Sofisticação da Operação Criminosa

A rede coletava fundos de clientes via plataformas populares como WeChat Pay e Alipay, comprando criptomoedas em diversos países para evitar rastreamento. Os ativos eram transferidos para carteiras digitais na Coreia do Sul, convertidos em won coreano e distribuídos por múltiplas contas bancárias locais. Essa fragmentação dificultava a detecção por reguladores financeiros.

De acordo com investigações da KCS, o esquema operou por quase quatro anos, movimentando volumes expressivos sem licenças adequadas. A sofisticação reside na combinação de apps de pagamento chineses com transações cripto cross-border, explorando brechas em jurisdições diferentes.

Disfarces como Despesas Legítimas

Os criminosos camuflavam as transferências como pagamentos por cirurgias cosméticas para estrangeiros e custos educacionais para estudantes no exterior. Essas etiquetas faziam as movimentações parecerem rotineiras, escapando de verificações iniciais. Bancos coreanos foram usados para finalizar o ciclo, convertendo cripto em moeda fiduciária.

A tática de layerização — pequenas transações sob nomes variados — foi crucial para ocultar o padrão. Autoridades identificaram o elo após análise de padrões transacionais, revelando a escala da operação ilegal de remessas subterrâneas.

Cerco Regulatório da KCS e Contexto Global

A ação reflete o endurecimento regulatório na Coreia do Sul, com expansão do arcabouço anti-lavagem de dinheiro (AML) e implementação da Travel Rule para transações acima de 1 milhão de won (cerca de US$ 680). O governo planeja aprovar ETFs de Bitcoin em 2026 e acelerar legislação para stablecoins, sinalizando maturidade no mercado cripto.

No âmbito global, destaca cooperações internacionais contra crimes financeiros, similar a ações recentes da KCS com exchanges locais. A Financial Services Commission (FSC) avança na proteção a usuários, limitando investimentos corporativos em cripto a 5% do capital social.

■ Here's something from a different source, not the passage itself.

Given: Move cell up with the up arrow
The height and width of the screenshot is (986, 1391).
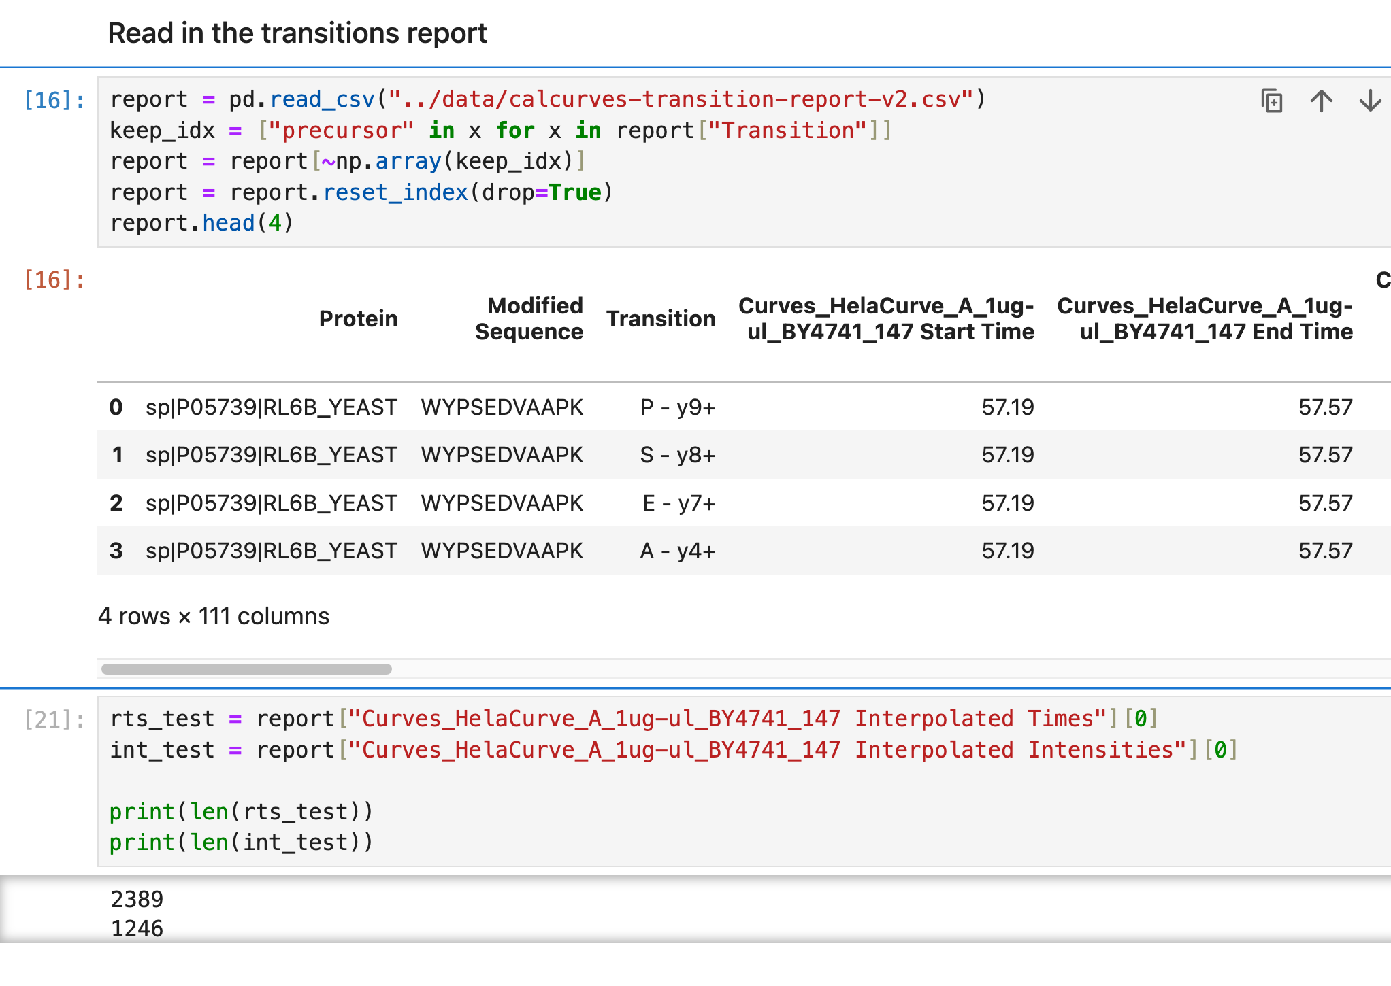Looking at the screenshot, I should 1321,101.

Implicações para Investidores e Mercado

Esse desmantelamento reforça a vigilância sobre plataformas de pagamento e cripto, impactando remessas internacionais. Investidores brasileiros devem monitorar evoluções regulatórias asiáticas, que influenciam fluxos globais. A integração de apps cotidianos ao crime sublinha a necessidade de compliance rigoroso em exchanges e wallets.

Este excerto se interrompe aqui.